Copies of the CBI certification and the latest KPMG independent limited

assurance report (which details the assurance procedures and standards

followed) can be found here:

www.contact.co.nz/aboutus/sustainability/financial-sustainability


The dates set out in this Terms Sheet are indicative only and Contact, in conjunction with the Joint Lead

Managers, may change the dates set out in this Terms Sheet. Contact has the right in its absolute discretion and

without notice to close the offer early, to extend the Closing Date, or to choose not to proceed with the offer. If

the Closing Date is changed, other dates (such as the Issue Date, Interest Payment Dates and the Maturity

Date) may be changed accordingly.

Any internet site addresses provided in this Terms Sheet are for reference only and, except as expressly stated

otherwise, the content of any such internet site is not incorporated by reference into, and does not form part of,

this Terms Sheet.

Copies of the Trust Documents will be made available by Contact for inspection during usual business hours by

any Bondholder at Contact’s registered office listed above (or such office as Contact may notify the Bondholders

from time to time). Copies of the Trust Documents are also available on Contact’s website:

www.contact.co.nz/aboutus/investor-centre/investor-information#Bond-information

Investors should seek qualified, independent financial and taxation advice before deciding to invest.

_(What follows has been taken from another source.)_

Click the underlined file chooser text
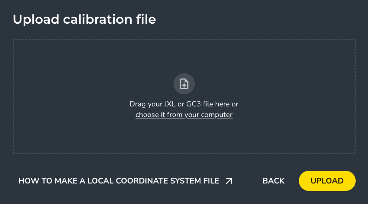click(184, 115)
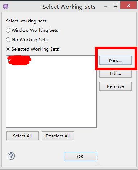Maximize the Select Working Sets dialog
Image resolution: width=138 pixels, height=170 pixels.
click(x=116, y=5)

Investors

will be personally responsible for all tax return filing obligations in respect of their investment in the Green

Bonds, compliance with the financial arrangements rules (if applicable) and payment of provisional or terminal

tax (if required) on interest derived.

The Supervisor accepts no responsibility for the information contained in this Terms Sheet.

For further information regarding Contact, visit www.nzx.com/companies/CEN.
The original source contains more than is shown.